YOUR INSTRUCTIONS: Print, exactly as written, the line containing "This screenshot has width=881, height=742." and every line after it, ending with the final line of the data below.

DATA:
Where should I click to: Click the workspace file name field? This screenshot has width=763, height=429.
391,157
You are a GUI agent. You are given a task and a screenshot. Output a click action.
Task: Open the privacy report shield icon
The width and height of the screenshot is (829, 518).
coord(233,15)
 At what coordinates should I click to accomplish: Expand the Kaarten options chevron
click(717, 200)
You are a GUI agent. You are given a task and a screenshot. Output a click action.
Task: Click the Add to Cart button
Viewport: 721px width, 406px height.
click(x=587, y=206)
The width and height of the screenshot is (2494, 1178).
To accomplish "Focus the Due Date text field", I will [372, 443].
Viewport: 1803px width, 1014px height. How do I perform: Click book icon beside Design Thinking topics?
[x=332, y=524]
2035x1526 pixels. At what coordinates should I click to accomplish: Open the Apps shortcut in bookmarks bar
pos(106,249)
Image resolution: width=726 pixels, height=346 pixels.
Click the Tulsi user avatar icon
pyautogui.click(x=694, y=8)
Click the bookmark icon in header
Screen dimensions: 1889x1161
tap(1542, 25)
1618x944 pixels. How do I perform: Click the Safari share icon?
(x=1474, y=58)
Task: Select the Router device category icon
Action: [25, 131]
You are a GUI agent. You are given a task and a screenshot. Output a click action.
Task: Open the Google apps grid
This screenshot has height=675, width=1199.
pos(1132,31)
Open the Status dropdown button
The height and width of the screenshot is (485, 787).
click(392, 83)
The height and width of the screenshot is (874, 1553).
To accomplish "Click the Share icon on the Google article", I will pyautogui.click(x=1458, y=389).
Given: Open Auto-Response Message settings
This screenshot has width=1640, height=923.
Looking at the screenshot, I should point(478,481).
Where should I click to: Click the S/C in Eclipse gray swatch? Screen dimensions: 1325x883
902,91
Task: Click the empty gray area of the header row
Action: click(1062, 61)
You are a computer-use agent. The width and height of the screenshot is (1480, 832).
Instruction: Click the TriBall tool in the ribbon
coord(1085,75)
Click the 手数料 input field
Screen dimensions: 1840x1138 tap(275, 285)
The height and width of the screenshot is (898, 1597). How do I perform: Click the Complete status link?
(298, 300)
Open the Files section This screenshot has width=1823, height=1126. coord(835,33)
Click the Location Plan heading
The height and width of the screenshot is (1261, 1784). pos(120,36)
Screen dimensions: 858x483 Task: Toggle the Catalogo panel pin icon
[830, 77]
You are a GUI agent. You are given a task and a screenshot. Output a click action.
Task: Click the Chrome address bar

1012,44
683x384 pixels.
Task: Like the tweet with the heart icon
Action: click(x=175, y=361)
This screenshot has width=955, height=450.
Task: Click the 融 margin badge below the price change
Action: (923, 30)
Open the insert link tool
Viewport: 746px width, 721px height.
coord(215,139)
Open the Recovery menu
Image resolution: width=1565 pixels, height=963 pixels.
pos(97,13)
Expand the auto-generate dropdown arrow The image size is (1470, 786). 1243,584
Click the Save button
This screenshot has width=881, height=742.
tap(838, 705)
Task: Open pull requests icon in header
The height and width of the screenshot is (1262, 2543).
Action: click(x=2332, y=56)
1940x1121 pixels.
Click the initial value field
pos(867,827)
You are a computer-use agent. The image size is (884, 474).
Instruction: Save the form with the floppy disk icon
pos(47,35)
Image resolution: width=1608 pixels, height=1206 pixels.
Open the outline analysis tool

REPLY:
This screenshot has width=881, height=742.
tap(838, 705)
Task: Open pull requests icon in header
The height and width of the screenshot is (1262, 2543).
Action: click(x=2332, y=56)
1940x1121 pixels.
Click the initial value field
pos(867,827)
You are a computer-use agent. The image size is (884, 474).
Instruction: Save the form with the floppy disk icon
pos(47,35)
Image resolution: width=1608 pixels, height=1206 pixels.
Open the outline analysis tool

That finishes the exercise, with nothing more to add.